Ainda moleque aprendi a fazer contrapiso. Era coisa muito simples: molhava a laje na véspera, fazia uma ponte de aderência com cimento e água, estendia a argamassa úmida, socava com vontade, sarrafeava e pronto.
Se porventura ocorressem desplacamentos era comum culpar o servente que havia se comprometido em socar e não socou com vontade.
Se socar levinho, falta compressão e a argamassa não gruda na laje. Se não gruda, a lâmina de argamassa formada fica suspensa e forma uma bolha que ao receber impacto vibra e trinca. Daí pra frente todo bom engenheiro sabe como transcorre a história. É só confusão.
Não considerávamos a ideia de erro no traço nem de mistura. A suspeita recaia sempre sobre a eficiência da compactação.
Na década de 90 do século passado ocorreu o boom dos contrapisos soltos e quando me chamavam para ver as ocorrências, eu sempre percebia que haviam se esquecido de socar com vontade, como aprendi, mas que também já havia erro no traço da argamassa.
Naquela época, ninguém na obra levava muito a sério as argamassas industrializadas, mas no caso dos contrapisos foi a solução para o problema. E aproveitando a onda de progresso na qualidade dos procedimentos executivos que se vivia, a boiaca de água e cimento, simples, que fazia a ponte de aderência, foi enriquecida com polímero acrílico. E é este o sistema utilizado até hoje. É eficiente e correto, e se algo ocorrer de errado, na maioria dos casos é por falta de energia para socar com vontade. Igualzinho antigamente, sem tirar e nem pôr!
Ao final, evoluiu, evoluiu… mas não resolveu o problema!
É impressionante o número de ações judiciais relacionadas com problemas de contrapiso.
Isto porque o valor financeiro envolvido nos reparos quase sempre compreende a substituição total do piso do ambiente por um novo de mesma qualidade, e se o vivente der azar de errar bem no piso paginado com os veios casados em Mármore Calacatta do salão de festas da associação dos cartões de crédito, aí o cidadão não aguenta! Ele prefere resolver em juízo para gozar da proteção da lei. Mas, pior mesmo, é quando a ocorrência é sistêmica e atinge diversos andares e clientes em várias torres…
Quase tudo por falta de compactação.
Isto se repete aqui e em qualquer lugar do planeta. O contrapiso é feito do mesmo jeito e é o serviço mais carente de tecnologia do canteiro em todo o mundo. Ele é necessário, mas envelheceu e nada de melhor foi apresentado para uso em escala.
Existem soluções de compactação com réguas vibratórias ou execução em argamassa autonivelante que funcionam razoavelmente bem, mas ainda são carentes de atrativos que convençam o mercado a mudar e adotá-las.
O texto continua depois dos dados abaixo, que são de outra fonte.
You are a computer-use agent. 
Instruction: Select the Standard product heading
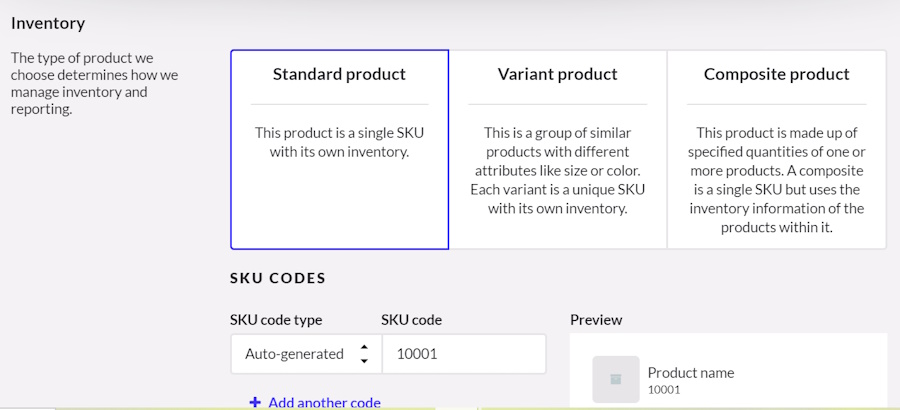click(x=339, y=74)
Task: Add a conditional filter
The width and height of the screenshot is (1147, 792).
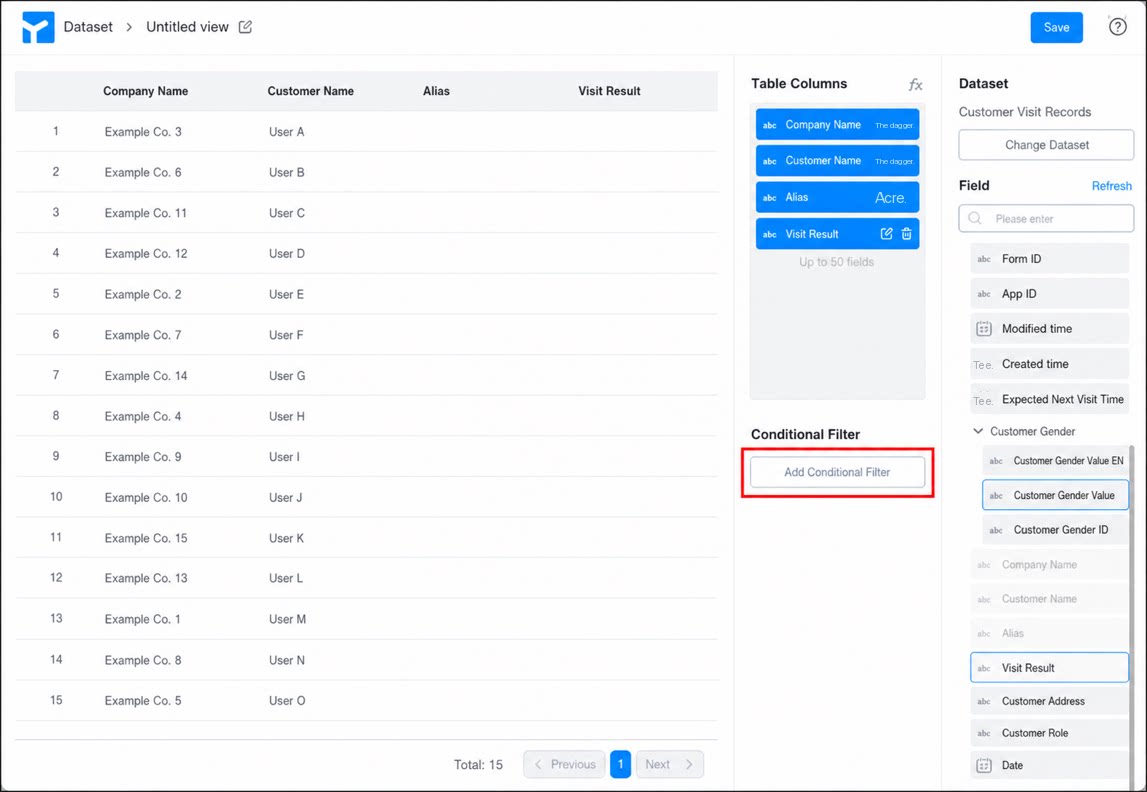Action: 837,472
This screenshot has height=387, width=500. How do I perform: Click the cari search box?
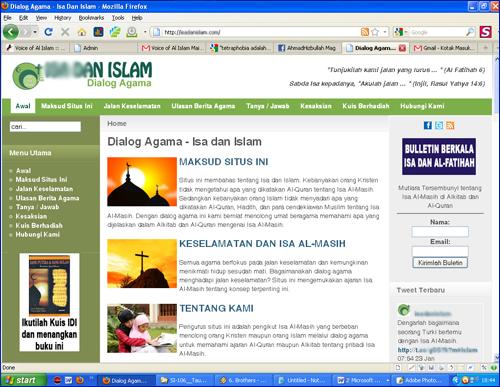pyautogui.click(x=45, y=127)
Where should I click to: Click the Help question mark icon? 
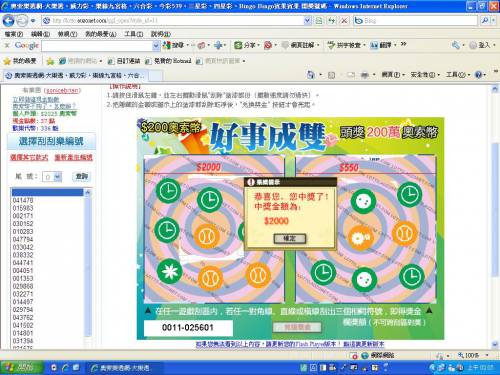[x=478, y=75]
O Contrapiso é uma tarefa encarada como tradicional e de simples execução pelo pedreiro e assim sempre será.
Somente um procedimento mais simples ainda o substituirá. Com a chegada da tecnologia dos concretos autoadensáveis ao mercado, aguardam-se novidades neste setor pela evolução das argamassas e micro-concretos autoadensáveis e autonivelantes. É esperar para ver.
Mas na sua obra, no seu dia-a-dia, resolva o problema de compactação dos contrapisos e livre-se deste assunto.
Isto vai lhe proporcionar tempo para se dedicar aos outros problemas. Afinal, engenheiro é avaliado pelas suas aptidões em resolver problemas!
E este é resolvido assim: socando com vontade; na porrada!